# [WORK TO BE COMPLETED]
Your answer should hold every line of the records below that contains the string "number".

# [MATERIAL PROVIDED]
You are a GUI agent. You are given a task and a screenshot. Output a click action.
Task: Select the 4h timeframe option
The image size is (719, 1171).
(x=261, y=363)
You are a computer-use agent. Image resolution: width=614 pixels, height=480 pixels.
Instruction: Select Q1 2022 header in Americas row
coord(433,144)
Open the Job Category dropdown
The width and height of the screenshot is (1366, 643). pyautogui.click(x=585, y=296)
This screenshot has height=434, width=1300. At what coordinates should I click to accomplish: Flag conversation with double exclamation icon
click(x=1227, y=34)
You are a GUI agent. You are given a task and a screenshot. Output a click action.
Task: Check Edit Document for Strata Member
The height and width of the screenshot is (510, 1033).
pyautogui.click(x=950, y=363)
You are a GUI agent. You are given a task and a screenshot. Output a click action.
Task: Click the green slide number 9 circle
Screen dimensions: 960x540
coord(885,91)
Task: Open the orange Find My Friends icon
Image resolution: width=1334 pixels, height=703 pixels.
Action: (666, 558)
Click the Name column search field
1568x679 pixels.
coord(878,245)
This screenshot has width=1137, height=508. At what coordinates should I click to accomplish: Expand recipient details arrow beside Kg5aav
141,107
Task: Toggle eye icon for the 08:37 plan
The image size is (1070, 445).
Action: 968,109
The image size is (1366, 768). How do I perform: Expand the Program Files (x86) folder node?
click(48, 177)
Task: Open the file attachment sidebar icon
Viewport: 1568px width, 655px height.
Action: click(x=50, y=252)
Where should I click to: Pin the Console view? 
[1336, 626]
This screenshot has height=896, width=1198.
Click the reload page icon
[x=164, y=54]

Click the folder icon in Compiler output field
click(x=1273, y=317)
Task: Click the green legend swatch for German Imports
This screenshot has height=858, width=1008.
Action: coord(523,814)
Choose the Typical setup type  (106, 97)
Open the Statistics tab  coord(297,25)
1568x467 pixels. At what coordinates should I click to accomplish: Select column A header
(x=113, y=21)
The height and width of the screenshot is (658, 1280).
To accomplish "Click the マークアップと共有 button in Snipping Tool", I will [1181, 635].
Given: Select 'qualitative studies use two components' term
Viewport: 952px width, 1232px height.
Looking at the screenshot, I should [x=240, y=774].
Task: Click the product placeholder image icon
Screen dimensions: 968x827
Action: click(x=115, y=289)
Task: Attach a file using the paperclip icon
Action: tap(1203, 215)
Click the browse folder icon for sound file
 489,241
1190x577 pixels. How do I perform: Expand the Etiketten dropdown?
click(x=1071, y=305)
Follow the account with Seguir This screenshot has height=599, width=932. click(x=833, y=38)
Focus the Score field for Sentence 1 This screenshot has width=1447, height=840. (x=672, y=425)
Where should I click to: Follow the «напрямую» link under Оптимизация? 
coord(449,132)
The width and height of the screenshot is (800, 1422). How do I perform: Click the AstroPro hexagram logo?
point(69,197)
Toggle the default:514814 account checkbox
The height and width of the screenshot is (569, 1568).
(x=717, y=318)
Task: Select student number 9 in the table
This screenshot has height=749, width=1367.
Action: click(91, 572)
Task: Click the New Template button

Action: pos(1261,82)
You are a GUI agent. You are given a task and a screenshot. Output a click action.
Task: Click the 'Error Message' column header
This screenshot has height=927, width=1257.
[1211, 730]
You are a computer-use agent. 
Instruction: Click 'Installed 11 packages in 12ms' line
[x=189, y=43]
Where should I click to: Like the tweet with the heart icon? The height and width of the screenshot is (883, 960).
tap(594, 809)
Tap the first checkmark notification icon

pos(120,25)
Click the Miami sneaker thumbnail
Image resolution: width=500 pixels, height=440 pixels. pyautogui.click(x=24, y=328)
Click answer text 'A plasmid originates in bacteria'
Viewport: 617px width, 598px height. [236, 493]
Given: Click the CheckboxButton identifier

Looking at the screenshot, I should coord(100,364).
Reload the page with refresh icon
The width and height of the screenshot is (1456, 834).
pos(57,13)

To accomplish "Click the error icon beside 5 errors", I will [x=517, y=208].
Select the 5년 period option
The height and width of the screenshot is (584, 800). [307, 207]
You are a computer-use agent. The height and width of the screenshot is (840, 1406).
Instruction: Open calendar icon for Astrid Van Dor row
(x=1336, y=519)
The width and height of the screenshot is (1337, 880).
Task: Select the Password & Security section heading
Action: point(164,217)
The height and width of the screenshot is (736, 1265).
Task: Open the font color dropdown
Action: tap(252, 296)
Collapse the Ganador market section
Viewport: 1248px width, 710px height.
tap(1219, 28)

# [EXERCISE SOLUTION]
Task: Click the green slide number 9 circle
Task: Select student number 9 in the table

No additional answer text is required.